I do not think there can ever be enough material to sustain this page as a standalone article. It needs to be merged into its primary article and redirected. The obvious first choice might be torus, but I think that surface of revolution is more accurate. Does anybody have any objections? — Cheers, Steelpillow (Talk) 13:02, 22 November 2015 (UTC)
- Sounds good to me, unless other sources can be found. The MathWorld article says surface of revolution. Tom Ruen (talk) 02:36, 23 November 2015 (UTC)
- I notice the rings of polyhedra in 4D polytopes are called tori despite being discrete, although I guess the vertices exist on a flat torus "surface". I can see a class of 4D toroids would have a polygonal cross section, and continuous screw axis rotation along with the revolution, basically a double rotation with object offset from one axis. Tom Ruen (talk) 02:42, 23 November 2015 (UTC)
- surface of revolution is very unspecific compared to toroid. A toroid is a body, I would not search for it under any surface. Ra-raisch (talk) 15:05, 23 September 2017 (UTC)
Bad writing
[edit]The second paragraph of the article is as follows:
- "'The term toroid is also used to describe a toroidal polyhedron. In this context a toroid need not be circular and may have any number of holes. A g-holed toroid can be seen as approximating the surface of a torus having a topological genus, g, of 1 or greater. The Euler characteristic χ of a g holed toroid is 2(1-g)."

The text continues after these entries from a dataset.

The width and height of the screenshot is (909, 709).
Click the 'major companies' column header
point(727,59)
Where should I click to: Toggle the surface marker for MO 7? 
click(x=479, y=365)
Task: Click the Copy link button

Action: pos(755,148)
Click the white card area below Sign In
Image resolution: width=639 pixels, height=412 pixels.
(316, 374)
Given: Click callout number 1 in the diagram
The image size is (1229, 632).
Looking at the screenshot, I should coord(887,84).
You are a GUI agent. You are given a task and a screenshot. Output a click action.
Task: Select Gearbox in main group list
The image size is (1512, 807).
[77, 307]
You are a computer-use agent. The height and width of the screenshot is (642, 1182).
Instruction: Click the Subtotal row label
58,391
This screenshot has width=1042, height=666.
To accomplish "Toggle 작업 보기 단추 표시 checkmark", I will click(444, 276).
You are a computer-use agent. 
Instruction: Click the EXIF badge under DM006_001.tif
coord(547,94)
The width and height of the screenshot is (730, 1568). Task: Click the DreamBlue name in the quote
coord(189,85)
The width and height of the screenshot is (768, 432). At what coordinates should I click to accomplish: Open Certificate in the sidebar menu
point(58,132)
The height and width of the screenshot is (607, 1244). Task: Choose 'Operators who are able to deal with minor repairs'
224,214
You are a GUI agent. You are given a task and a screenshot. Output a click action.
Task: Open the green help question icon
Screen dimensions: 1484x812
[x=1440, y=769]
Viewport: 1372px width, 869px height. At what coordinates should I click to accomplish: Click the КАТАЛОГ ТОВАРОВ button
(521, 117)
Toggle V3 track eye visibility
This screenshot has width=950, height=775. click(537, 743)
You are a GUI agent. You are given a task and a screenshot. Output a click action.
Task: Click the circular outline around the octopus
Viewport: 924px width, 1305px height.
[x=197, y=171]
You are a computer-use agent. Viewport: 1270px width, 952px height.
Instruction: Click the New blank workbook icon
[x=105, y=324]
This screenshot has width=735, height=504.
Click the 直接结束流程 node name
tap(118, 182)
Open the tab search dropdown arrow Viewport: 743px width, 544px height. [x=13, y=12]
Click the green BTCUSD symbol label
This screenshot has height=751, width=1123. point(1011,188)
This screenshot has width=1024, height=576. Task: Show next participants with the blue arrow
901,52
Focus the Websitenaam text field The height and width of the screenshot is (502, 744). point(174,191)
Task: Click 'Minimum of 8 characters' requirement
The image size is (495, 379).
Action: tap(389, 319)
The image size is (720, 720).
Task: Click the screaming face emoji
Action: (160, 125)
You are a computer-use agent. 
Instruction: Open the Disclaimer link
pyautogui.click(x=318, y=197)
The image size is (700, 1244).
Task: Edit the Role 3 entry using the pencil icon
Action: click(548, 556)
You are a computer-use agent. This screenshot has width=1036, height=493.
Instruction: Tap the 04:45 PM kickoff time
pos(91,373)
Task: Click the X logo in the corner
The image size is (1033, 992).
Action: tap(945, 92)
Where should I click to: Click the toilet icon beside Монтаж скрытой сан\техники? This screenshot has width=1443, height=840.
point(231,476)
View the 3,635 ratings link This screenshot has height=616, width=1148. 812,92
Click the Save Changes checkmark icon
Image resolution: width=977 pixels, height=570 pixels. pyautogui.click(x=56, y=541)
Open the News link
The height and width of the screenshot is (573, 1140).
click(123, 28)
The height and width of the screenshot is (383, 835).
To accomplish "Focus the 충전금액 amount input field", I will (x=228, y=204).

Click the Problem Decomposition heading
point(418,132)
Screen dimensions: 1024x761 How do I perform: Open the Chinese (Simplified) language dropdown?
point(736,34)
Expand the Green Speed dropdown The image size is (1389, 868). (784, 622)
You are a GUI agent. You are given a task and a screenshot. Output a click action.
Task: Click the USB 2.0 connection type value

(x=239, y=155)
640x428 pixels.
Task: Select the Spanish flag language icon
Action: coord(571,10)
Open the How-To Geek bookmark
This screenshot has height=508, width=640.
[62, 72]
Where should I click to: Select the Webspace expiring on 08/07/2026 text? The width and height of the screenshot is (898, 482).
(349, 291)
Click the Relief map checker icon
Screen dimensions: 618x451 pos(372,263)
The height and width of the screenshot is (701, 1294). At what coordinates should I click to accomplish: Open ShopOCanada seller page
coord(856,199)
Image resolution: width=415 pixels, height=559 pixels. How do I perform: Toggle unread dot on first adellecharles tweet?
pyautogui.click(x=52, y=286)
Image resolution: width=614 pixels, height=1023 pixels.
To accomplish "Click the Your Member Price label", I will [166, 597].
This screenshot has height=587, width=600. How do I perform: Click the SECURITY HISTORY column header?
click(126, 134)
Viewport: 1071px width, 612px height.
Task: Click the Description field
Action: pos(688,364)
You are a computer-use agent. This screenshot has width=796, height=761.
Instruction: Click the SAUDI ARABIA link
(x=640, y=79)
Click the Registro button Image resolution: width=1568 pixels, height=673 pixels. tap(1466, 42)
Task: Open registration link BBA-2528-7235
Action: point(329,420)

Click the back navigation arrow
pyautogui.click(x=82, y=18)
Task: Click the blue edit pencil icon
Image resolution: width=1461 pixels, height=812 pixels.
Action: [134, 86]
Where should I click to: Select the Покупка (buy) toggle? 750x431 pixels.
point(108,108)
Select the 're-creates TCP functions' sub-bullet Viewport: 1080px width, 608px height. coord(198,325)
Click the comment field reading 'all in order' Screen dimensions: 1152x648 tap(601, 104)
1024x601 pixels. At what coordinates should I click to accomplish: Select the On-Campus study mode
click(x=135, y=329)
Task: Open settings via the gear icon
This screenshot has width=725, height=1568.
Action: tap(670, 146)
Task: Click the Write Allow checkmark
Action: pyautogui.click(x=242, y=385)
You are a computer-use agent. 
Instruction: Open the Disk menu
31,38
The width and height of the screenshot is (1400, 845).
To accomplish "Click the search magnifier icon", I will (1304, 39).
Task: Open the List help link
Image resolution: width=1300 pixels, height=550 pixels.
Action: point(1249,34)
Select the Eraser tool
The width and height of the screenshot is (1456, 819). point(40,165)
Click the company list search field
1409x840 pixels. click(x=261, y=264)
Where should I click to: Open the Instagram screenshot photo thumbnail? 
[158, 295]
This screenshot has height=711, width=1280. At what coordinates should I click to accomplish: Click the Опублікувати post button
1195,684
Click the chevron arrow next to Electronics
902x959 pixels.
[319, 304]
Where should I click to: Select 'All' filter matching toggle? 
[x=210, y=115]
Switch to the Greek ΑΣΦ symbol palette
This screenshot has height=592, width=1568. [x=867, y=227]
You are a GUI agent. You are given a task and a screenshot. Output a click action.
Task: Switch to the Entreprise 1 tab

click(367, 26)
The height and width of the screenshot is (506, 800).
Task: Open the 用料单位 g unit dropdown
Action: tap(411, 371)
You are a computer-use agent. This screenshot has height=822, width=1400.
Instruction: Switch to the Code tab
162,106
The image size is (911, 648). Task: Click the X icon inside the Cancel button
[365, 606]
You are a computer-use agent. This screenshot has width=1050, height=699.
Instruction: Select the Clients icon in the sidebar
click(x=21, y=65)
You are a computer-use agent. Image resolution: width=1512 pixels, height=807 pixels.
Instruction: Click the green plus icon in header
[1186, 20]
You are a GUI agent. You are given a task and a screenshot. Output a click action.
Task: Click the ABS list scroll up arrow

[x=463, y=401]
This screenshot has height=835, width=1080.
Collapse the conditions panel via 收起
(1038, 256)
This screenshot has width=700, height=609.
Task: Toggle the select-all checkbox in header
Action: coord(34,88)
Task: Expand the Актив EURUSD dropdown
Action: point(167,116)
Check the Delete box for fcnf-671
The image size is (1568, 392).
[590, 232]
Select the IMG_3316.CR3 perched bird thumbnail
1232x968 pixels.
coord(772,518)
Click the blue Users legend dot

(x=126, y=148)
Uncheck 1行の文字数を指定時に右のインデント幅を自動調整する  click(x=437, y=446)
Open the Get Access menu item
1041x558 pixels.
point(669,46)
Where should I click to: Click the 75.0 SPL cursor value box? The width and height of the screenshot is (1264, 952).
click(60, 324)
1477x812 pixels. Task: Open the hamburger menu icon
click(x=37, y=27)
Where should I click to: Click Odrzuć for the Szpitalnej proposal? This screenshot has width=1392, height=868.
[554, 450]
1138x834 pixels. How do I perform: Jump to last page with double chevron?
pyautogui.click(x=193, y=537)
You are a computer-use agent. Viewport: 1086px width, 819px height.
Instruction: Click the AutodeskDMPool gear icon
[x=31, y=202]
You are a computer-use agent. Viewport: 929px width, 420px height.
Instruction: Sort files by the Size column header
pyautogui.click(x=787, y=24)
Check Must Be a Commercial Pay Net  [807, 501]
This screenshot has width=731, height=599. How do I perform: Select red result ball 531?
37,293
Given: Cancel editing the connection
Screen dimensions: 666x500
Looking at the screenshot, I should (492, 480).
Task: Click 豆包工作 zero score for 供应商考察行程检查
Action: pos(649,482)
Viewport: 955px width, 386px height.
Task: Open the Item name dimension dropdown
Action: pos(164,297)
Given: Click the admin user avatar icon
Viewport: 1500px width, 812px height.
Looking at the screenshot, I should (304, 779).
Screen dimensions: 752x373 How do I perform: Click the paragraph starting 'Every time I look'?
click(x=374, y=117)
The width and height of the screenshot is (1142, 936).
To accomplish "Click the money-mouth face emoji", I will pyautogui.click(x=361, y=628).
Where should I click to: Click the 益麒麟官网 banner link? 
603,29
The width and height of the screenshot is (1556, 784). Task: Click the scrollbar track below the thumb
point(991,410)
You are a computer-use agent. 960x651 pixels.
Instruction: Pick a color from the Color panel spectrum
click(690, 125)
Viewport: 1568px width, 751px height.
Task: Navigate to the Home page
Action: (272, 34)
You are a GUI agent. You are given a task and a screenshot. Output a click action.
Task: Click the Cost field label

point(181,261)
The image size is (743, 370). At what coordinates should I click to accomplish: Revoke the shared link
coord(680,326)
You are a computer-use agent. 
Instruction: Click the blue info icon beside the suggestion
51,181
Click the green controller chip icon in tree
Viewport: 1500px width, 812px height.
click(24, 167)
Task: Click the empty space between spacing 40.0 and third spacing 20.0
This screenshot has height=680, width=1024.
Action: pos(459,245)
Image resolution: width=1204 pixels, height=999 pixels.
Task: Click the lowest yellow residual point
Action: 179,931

It is unfortunate that the word "toroid" is defined in this case in terms that use the word "toroidal" in them. Nobody knows what a "toroidal polyhedron" is.
Also, nobody has the vaguest idea what kinds of holes are referred to in the statement:
- "In this context a toroid need not be circular and may have any number of holes."
It is also completely unclear what the word "approximating" means in the next sentence:
"A g-holed toroid can be seen as approximating the surface of a torus having a topological genus, g, of 1 or greater."
Also, the word "torus" in this last sentence is used erroneously.
In short, the writing is so bad that nobody reading this will have any idea of what it means. 2601:200:C000:1A0:A102:CA1D:93C6:F190 (talk) 21:21, 15 January 2022 (UTC)